THE ROLE OF POLYMORPHISMS OF MATRIX METALLOPROTEINASES' POLYMORPHISMS 1 AND 12 IN THE FORMATION OF WHEEZING SYNDROME AMONG CHILDREN WITH RECURRENT BRONCHITIS.

ABSTRACT

OBJECTIVE: The aim: Matrix metalloproteinases (MMP) play an important role in the architecture and remodeling of the lungs. There are 2 gene families of MMP among significantly different genes - MMP-1 and MMP-12, which are closely related to the pathophysiological processes of allergic inflammation, damage and restoration of tissues and the body's defense against pathogens. PATIENTS AND METHODS: Materials and methods: 70 examined children were divided into 2 groups 37 children who had acute recurrent bronchitis complicated by wheezing syndrome, the comparison group included 33 children with acute bronchitis.

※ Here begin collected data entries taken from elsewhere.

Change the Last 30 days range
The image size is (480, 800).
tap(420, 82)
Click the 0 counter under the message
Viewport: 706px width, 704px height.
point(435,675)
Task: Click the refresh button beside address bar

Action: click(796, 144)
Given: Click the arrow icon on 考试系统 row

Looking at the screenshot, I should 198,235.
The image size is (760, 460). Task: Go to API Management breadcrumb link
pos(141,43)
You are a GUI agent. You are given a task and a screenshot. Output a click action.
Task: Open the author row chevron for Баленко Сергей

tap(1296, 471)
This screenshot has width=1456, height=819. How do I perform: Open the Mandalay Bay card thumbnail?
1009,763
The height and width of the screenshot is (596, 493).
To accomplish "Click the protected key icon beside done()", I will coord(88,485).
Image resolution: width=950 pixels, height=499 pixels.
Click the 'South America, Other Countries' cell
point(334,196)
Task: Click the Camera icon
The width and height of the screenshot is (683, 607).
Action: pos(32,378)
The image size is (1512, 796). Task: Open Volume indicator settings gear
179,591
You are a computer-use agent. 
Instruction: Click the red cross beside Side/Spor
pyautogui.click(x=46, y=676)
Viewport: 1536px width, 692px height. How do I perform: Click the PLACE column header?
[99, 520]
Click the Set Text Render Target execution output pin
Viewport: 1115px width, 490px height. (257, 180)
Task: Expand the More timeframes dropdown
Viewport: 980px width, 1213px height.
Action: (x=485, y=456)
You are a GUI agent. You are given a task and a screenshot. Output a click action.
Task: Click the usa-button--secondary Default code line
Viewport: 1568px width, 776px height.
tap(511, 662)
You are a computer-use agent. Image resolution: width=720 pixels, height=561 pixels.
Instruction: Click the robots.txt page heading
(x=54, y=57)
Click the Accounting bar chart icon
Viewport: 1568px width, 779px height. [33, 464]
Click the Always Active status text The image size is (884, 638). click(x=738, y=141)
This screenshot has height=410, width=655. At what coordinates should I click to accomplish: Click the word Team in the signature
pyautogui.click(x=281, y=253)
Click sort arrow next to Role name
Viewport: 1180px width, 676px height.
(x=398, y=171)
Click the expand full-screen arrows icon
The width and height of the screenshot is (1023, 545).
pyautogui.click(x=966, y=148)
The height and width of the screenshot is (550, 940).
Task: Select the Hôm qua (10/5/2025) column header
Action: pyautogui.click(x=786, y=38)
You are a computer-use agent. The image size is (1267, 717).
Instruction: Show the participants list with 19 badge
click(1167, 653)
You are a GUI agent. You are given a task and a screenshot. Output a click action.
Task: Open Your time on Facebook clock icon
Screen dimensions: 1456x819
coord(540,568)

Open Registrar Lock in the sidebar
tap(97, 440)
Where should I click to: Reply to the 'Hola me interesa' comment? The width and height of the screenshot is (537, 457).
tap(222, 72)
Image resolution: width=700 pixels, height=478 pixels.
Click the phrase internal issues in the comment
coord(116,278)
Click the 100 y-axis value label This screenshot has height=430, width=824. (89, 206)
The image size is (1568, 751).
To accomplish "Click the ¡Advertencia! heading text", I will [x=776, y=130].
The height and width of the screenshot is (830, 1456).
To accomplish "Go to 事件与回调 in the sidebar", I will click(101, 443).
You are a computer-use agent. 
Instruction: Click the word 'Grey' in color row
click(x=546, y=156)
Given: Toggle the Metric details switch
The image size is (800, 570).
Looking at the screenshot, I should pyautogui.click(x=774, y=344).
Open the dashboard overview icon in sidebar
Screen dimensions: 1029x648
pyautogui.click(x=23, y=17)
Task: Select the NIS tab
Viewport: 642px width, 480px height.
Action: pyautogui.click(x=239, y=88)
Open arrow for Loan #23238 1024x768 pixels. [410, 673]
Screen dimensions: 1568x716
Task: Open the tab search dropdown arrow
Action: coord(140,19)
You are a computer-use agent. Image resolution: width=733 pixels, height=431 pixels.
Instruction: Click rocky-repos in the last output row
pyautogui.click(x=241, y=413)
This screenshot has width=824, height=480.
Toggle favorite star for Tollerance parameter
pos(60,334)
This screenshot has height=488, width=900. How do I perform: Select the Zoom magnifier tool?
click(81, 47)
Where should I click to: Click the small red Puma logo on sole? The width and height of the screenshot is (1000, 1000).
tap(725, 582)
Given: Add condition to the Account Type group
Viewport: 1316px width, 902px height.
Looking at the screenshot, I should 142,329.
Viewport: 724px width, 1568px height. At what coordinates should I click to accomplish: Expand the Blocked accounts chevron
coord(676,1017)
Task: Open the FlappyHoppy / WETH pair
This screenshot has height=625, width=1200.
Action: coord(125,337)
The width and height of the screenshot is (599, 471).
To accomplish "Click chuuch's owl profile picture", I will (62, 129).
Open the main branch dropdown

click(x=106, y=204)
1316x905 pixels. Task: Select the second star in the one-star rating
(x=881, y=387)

The determination of gene polymorphism was carried out using ELISA analysis. RESULTS: Results: In the dominant model, carriers of the 2G allele genotypes had 3,45 times lower risk of wheezing syndrome compared with patients with the 1G/1G genotype (OR = 3,45, 95% CI 1,07-11.15, p<0,05). In the dominant model, carriers of G-allele genotypes had a 4,2-fold lower risk of wheezing syndrome compared with patients with the AA genotype (OR = 4,2; 95% CI (CI) = 1,09- 16,09; p <0,05). CONCLUSION: Conclusions: Polymorphism rs1799750 in the MMP-1 gene increases the risk of developing the wheezing syndrome among children with acute recurrent bronchitis in 3,5 times. The rs2276109 polymorphism in the MMP-12 gene reduces the risk of wheezing syndrome by 4,2 times among children with acute recurrent bronchitis.